En jugeant l’article 50 de la loi sur la fonction publique votée par les députés en fin décembre, contraire à la Constitution, la Cour Constitutionnelle du Bénin tranche sur le principe du droit de grève. Cet acquis démocratique, garanti en 1991 par les décisions de la Conférence Nationale Souveraine du Bénin, ne sera donc plus spolié par quelques députés de l’Assemblée Nationale, quand bien même les sages, dans leur arrêt, reconnaissent qu’ils peuvent néanmoins définir les conditions d’exercice du droit de grève. Ils estiment clairement que le droit de grève, bien que fondamental, n’est pas absolu. Ce, pour obliger les grévistes à assurer au moins la continuité du service public, la satisfaction de l’intérêt général et de la sécurité publique.
Dès son accession à la tête de l’Etat en avril 2016, Patrice Talon s’est engagé à faire de nombreuses réformes pour transformer le Benin. Il prend ainsi des décisions qui multiplient les confrontations du pouvoir public avec les forces de l’opposition, les forces sociales et les syndicats qui lui reprochent son manque de dialogue et ses passages en force.
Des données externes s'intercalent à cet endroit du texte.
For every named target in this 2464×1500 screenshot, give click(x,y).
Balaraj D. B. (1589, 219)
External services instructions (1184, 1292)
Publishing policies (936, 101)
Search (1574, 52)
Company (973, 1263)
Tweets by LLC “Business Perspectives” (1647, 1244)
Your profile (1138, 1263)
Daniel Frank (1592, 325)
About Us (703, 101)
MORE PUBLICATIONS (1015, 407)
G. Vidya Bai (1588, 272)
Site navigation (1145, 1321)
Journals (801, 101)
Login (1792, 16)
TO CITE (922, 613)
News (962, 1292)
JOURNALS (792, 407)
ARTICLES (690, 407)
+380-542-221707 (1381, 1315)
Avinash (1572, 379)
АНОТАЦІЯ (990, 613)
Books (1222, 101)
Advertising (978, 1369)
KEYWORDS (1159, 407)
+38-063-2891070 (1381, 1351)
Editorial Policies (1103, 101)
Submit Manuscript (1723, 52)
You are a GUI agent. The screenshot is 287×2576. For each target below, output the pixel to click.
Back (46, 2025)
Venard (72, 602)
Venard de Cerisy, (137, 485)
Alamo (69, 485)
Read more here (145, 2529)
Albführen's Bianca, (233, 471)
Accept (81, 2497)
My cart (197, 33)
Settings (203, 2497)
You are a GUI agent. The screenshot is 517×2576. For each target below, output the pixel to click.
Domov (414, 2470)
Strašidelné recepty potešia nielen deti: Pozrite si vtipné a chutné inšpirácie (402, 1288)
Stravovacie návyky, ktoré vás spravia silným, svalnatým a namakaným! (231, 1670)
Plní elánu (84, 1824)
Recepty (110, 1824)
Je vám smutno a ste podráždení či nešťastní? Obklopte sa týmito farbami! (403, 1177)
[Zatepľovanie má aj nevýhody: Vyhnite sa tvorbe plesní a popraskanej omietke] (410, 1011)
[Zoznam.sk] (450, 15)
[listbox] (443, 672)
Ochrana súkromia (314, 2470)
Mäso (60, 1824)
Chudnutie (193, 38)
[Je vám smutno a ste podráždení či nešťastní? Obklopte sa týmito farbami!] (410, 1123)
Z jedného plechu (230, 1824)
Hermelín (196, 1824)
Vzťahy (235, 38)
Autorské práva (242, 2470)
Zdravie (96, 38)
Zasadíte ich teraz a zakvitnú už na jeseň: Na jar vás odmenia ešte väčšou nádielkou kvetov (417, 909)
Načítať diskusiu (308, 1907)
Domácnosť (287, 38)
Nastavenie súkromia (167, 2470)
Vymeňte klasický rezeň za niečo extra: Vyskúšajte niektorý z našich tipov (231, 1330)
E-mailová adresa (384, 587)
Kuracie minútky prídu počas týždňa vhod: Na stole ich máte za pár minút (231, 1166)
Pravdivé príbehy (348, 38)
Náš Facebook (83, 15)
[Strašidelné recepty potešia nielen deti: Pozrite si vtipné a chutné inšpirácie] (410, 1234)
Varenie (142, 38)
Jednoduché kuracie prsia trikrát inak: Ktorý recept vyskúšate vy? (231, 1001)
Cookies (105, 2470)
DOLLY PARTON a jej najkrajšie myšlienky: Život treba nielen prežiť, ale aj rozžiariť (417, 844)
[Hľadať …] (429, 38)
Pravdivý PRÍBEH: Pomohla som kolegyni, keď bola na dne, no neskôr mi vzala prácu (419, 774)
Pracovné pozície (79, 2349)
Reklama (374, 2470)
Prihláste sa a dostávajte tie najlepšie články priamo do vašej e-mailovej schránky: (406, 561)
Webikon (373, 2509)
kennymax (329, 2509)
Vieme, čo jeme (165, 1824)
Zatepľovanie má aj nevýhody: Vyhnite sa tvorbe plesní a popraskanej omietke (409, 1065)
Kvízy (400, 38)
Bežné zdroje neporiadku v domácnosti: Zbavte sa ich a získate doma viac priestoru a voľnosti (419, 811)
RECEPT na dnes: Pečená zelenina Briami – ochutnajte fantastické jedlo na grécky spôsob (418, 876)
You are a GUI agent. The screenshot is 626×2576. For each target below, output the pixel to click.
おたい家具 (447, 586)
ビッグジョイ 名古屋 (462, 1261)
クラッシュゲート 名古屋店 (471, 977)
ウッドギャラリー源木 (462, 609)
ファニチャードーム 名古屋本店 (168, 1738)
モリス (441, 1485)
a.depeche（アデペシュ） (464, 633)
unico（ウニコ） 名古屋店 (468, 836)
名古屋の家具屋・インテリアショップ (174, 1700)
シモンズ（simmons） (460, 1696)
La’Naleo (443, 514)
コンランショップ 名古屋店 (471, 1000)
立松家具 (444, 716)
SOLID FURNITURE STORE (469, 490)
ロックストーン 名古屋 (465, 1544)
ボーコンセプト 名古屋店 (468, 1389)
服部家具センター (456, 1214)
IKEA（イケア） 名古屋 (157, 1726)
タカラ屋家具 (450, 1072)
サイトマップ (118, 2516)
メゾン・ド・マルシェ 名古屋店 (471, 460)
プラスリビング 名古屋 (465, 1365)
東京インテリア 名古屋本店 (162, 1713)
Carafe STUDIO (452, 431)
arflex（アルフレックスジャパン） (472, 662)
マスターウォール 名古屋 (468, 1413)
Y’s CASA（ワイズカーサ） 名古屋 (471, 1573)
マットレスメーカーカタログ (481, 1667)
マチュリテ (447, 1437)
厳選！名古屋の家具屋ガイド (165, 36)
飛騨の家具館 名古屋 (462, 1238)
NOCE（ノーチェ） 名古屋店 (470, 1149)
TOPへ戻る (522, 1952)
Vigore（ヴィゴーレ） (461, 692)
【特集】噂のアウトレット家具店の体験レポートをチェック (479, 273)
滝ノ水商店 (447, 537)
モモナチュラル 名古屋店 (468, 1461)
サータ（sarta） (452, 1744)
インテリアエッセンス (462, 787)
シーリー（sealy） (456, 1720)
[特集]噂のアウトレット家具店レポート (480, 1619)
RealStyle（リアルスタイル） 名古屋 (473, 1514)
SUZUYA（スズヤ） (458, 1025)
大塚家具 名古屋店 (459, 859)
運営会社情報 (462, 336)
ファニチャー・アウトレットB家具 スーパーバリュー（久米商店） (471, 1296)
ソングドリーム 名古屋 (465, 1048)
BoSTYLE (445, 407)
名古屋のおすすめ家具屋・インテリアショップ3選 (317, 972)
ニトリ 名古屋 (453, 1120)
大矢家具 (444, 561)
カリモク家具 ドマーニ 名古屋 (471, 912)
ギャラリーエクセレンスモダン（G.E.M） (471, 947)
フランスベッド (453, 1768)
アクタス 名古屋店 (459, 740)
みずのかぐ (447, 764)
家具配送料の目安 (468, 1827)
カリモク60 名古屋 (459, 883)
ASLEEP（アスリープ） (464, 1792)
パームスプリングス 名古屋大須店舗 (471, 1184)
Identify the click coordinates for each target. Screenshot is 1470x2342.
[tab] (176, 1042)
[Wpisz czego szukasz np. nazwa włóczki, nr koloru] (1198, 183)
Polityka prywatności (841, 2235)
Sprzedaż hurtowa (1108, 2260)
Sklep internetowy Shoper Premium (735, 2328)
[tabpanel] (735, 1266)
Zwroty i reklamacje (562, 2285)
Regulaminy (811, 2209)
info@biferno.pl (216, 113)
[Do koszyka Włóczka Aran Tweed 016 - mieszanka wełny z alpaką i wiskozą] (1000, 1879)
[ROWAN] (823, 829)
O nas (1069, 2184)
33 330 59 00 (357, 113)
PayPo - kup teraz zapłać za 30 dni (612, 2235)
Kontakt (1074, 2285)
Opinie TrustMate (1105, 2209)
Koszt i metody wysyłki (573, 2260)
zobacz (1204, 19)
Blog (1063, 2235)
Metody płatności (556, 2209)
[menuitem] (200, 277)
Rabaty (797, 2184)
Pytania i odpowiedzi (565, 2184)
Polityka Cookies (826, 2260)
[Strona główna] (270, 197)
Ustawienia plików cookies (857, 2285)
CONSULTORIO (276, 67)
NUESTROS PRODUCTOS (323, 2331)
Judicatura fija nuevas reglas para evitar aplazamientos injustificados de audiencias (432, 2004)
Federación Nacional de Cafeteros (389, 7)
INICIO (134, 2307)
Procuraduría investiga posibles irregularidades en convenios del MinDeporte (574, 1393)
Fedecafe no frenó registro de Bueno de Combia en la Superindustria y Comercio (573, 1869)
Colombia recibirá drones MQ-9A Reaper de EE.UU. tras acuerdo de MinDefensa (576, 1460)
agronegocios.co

Comme si cela ne suffisait pas, le 19 janvier, la majorité parlementaire vote une loi controversée qui interdit à une certaine catégorie de fonctionnaires, notamment des magistrats et médecins de grever.
Ce qui provoque un débrayage des travailleurs et une plainte des syndicats auprès de la Cour Constitutionnelle qui tranche que la loi votée est anticonstitutionnelle. Pourtant sous d’autres cieux, la Cour Constitutionnelle n’étant qu’une chambre d’enregistrement des décisions des pouvoirs publics, aurait agi en leur faveur. Pourquoi la Cour Constitutionnelle béninoise a donc pris la décision de rétorquer le passage en force de cette loi de la Fonction publique controversée qui voulait interdire le droit de grève pour certaines catégories de fonctionnaires béninois ?
La Cour Constitutionnelle explique qu’elle s’est basée d’abord sur la Constitution, « qui dit en son article 31 que l’Etat reconnaît et garantit le droit de grève dans les conditions définies par la loi ». Les sages disent se baser aussi sur les précédentes décisions de la Cour sur ce même sujet et sur des textes supranationaux. Pour en conclure que « seul le constituant peut retirer ce droit, le législateur n’étant habilité qu’à l’encadrer ». Des dispositions constitutionnelles et jurisprudences assez suffisantes et simples, dont les sages se sont servis comme arguments pour empêcher l’Assemblée nationale de légaliser le déni de grève au Benin, constituent une véritable leçon de droit pour les parlementaires.
Ainsi dorénavant au Benin, par ce signal fort, les législateurs sauront savoir raison garder et comprendront, une fois pour toutes, qu’ils ne pourront plus se substituer au constituant pour modifier, comme bon leur semble, des dispositions stipulées par la Loi Fondamentale du pays. Un état d’esprit qui permettrait du coup à la démocratie d’avancer dans ce pays. Ce, par l’existence de garde-fous constitutionnels infranchissables.